Solovki Prison Camp - History

History

Historically, the Solovetsky Islands were the location of the famous Russian Orthodox Solovetsky Monastery complex, which repelled foreign attacks during the Time of Troubles, the Crimean War, and the Russian Civil War.

By Lenin's decree, the monastery buildings were turned into Solovetsky Lager' Osobogo Naznachenia (SLON), that is, the "Solovki Special Purpose Camp". The acronym of the camp name is a sullen word play for those who speak Russian: slon means "elephant". It was one of the first "corrective labor camps", a prototype of the Gulag system. In the beginning of 1924 sometimes the double name was used Severnye (Solovetskiye) Lagerya OGPU (Northern (Solvki) camps of OGPU)

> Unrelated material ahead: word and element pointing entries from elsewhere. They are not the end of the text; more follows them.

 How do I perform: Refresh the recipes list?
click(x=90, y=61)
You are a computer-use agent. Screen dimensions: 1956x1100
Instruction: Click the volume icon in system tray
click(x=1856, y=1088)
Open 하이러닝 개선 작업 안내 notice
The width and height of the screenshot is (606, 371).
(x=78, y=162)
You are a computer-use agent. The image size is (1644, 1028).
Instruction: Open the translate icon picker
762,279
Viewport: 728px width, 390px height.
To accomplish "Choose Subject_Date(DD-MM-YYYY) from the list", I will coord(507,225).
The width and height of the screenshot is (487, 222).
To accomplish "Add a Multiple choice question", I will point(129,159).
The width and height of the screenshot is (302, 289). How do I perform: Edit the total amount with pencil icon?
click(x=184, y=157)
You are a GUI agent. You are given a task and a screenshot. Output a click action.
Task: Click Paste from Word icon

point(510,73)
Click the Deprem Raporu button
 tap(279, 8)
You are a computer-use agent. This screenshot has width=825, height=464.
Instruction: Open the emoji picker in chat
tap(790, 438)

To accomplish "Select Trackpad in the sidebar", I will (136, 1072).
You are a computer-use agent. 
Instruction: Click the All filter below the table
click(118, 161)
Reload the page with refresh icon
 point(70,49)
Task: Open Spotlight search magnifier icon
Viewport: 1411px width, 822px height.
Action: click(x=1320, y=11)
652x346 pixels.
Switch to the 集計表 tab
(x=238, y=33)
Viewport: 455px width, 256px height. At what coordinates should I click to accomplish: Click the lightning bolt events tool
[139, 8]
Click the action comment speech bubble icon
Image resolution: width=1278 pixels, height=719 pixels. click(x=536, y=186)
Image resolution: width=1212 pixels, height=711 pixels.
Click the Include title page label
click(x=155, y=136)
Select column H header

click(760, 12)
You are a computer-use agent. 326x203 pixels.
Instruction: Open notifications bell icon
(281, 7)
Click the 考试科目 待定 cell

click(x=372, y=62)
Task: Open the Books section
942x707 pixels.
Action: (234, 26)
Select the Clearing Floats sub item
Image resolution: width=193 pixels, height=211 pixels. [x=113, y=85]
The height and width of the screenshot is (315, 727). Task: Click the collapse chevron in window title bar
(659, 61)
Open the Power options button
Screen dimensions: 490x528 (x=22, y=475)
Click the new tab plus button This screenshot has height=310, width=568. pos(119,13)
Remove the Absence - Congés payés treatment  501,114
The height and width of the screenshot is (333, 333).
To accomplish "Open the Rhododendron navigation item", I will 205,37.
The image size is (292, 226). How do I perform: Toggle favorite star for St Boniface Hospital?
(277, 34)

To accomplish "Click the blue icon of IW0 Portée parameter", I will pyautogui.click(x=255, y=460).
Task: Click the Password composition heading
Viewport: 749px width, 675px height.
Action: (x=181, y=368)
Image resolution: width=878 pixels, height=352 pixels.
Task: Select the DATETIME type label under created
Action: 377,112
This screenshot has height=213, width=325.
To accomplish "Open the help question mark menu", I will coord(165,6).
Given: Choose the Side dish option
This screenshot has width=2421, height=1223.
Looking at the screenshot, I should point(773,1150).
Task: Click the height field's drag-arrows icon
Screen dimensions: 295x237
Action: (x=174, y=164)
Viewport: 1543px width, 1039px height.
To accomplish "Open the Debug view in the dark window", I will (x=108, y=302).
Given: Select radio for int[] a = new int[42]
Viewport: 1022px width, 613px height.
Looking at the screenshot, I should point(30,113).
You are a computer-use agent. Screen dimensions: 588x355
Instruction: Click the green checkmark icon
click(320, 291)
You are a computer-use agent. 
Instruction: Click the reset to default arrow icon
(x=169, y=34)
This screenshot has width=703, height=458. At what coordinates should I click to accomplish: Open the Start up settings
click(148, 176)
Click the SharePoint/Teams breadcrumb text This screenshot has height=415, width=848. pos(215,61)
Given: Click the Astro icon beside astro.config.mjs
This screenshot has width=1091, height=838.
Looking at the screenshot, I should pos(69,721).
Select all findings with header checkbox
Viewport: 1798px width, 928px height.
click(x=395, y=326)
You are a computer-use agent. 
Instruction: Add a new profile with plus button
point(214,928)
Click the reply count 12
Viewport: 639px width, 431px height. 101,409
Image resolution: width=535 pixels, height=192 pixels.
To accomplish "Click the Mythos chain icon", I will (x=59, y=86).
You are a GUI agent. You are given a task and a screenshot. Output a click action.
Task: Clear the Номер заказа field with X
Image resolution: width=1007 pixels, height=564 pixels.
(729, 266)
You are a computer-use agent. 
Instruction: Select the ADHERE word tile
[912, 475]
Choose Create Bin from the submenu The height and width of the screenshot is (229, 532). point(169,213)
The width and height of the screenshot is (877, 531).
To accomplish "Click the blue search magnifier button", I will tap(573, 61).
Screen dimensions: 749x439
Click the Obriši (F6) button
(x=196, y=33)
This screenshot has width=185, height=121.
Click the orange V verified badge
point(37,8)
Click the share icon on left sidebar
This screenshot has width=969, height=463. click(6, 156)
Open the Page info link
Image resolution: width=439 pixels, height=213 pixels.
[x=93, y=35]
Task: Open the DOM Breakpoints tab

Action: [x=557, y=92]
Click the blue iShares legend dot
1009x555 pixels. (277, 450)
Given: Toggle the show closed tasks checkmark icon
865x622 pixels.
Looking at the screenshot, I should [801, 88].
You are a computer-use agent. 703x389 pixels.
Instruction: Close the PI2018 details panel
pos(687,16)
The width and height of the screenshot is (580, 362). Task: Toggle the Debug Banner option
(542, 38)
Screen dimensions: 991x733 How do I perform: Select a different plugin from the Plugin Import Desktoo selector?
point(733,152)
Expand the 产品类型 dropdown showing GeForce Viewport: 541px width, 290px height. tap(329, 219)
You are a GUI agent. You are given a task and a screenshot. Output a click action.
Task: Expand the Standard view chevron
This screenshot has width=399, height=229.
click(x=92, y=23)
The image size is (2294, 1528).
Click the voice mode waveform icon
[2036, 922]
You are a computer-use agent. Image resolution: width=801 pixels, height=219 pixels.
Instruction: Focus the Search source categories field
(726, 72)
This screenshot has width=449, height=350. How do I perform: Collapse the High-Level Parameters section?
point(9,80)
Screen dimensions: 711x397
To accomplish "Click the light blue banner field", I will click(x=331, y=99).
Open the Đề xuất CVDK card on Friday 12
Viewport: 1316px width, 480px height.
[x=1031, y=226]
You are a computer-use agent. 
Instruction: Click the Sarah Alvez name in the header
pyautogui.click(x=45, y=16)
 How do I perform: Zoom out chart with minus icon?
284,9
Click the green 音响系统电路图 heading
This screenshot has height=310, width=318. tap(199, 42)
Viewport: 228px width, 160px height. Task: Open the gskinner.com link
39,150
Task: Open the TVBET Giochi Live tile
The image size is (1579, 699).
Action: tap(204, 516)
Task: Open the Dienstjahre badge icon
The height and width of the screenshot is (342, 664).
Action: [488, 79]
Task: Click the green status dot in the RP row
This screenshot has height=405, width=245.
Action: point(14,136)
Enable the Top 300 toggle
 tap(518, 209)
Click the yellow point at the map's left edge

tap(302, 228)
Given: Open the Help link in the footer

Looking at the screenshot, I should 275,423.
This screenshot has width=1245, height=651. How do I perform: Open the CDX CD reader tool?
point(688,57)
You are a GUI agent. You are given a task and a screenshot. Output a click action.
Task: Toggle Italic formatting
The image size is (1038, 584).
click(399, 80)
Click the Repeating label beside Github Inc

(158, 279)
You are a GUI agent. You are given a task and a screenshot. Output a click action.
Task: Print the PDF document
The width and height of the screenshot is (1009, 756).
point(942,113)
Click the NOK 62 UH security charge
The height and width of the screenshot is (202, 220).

In 1926 the Solovki camp was turned into a prison, partly because of the conditions which made escape near-impossible and partly because the monastery had been used as a political prison by the Russian imperial administration. The treatment of the prisoners attracted much criticism in Western Europe and the USA. After a thorough cleanup, the Soviet government sent the proletarian writer Maxim Gorky to the camp in an attempt to counter this criticism and he wrote a very favourable essay, which praised the beautiful nature of the islands. He is believed by some authors to have understood the real conditions, but the full facts remain a mystery.

During the early 1930s many of the prisoners from the camp worked on the notorious White Sea – Baltic Canal. From August 11, 1937 to December 24, 1938 more than 9500 victims of Soviet political repressions were executed by shooting and buried at nearby Sandarmokh. More than 1100 of these were from the Solovki camp.

The prison was closed in 1939 because the Second World War was imminent, while the camp was situated close to the border with Finland. The buildings were then transformed into a naval base. The navy cadet corps was deployed in the monastery buildings, one of the notable cadets was the future author Valentin Pikul.

The Orthodox Church reestablished the monastery in 1992, the year when the ensemble was included into UNESCO's World Heritage List.